US Treasuries have tumbled in the past week, pushing the yield on the 10-year Treasury note up to 2.35% from 2.14%.
The New Zealand dollar fell, dipping below 73 US cents, as US Treasury yields reached their highest levels in almost two months and manufacturing data beat expectations, driving up the greenback.
The kiwi traded at 72.94 US cents as at 8am in Wellington, from 73.17 cents late yesterday. The trade-weighted index was at 78.33 from 78.36.
US Treasuries have tumbled in the past week, pushing the yield on the 10-year Treasury note up to 2.35 percent from 2.14 percent at the start of last week, amid growing expectations the era of extraordinary monetary stimulus in the wake of the global financial crisis is coming to an end and the Federal Reserve and other major central banks will be raising interest rates from here as growth and inflation return. Overnight, figures showed the US ISM manufacturing index rose to 57.8 in June, the highest since August 2014 and ahead of expectations of 55.2.

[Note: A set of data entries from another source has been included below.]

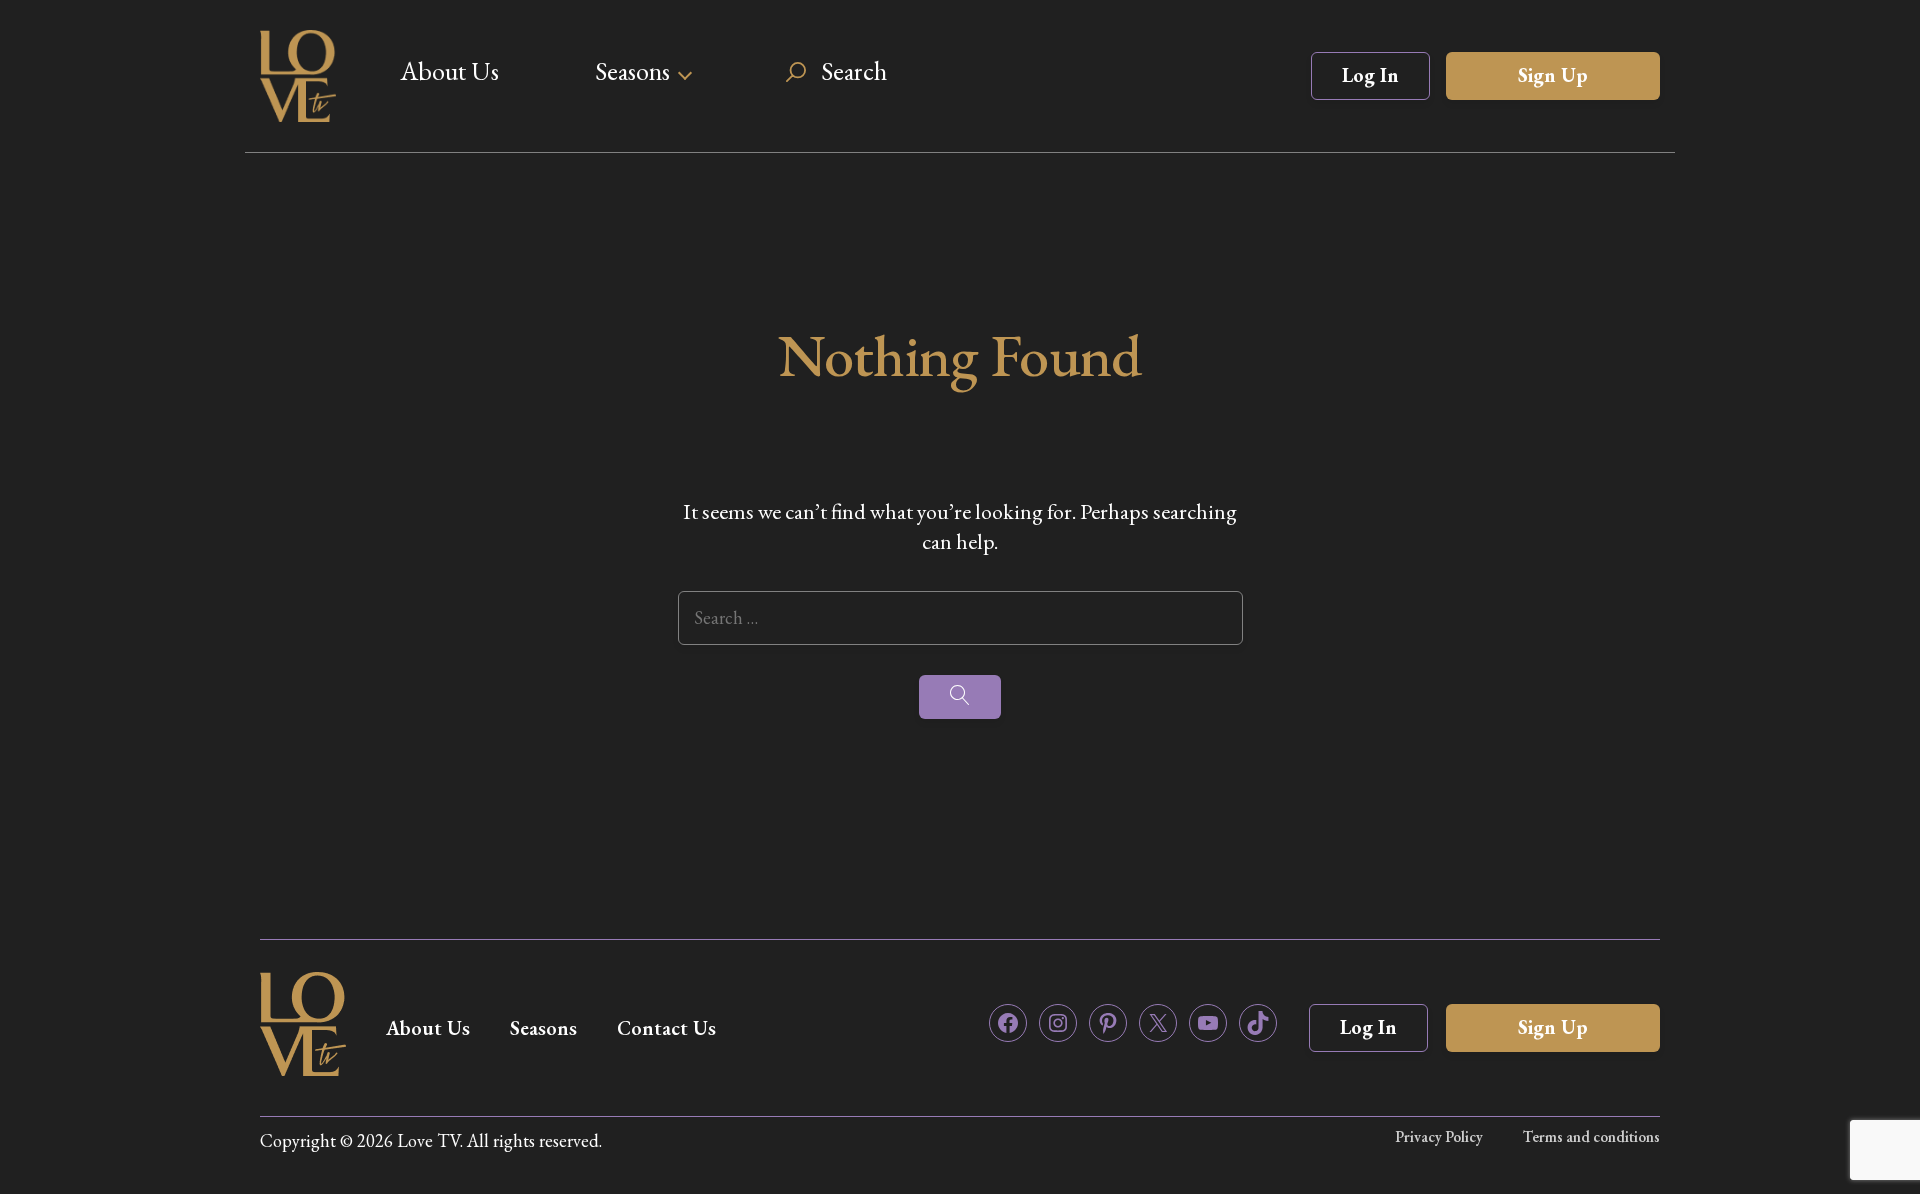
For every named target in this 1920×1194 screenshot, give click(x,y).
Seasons (632, 71)
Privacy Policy (1439, 1136)
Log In (1370, 75)
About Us (449, 71)
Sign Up (1553, 75)
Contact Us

"The biggest talking point in markets over the past week or so has clearly been the surprise shift in tone from some of the world's big central banks," said Philip Borkin, senior economist at ANZ Bank New Zealand, in a note. "Now it is probably too aggressive to say that this shift has been coordinated, but when it is broader than just the Fed, the message becomes a stronger one, and signals the low interest rate, QE-era, is coming to an end."
Borkin said the question is whether the Reserve Bank of New Zealand and its Australian counterpart "are about to join the fray, and shift more hawkish as well. We suspect the RBNZ and RBA will remain watchful bystanders to this shift in tone for now."
Traders may get confirmation of that as soon as today with the RBA's rate decision due later today while locally the New Zealand Institute of Economic Research's quarterly survey of business opinion is out today and tonight is the latest Global Dairy Trade auction. The NZX Dairy Derivatives market expects dairy commodity prices to ease at the July 4 event, with the exception of whole milk powder, which is expected to see a reasonably flat result.
The kiwi was at 95.22 Australian cents from 95.34 cents late yesterday. It fell to 4.9615 yuan from 4.9642 yuan, rose to 64.21 euro cents from 64.10 cents and edged up to 56.37 British pence from 56.29 pence. The kiwi rose to 82.78 yen from 82.33 yen.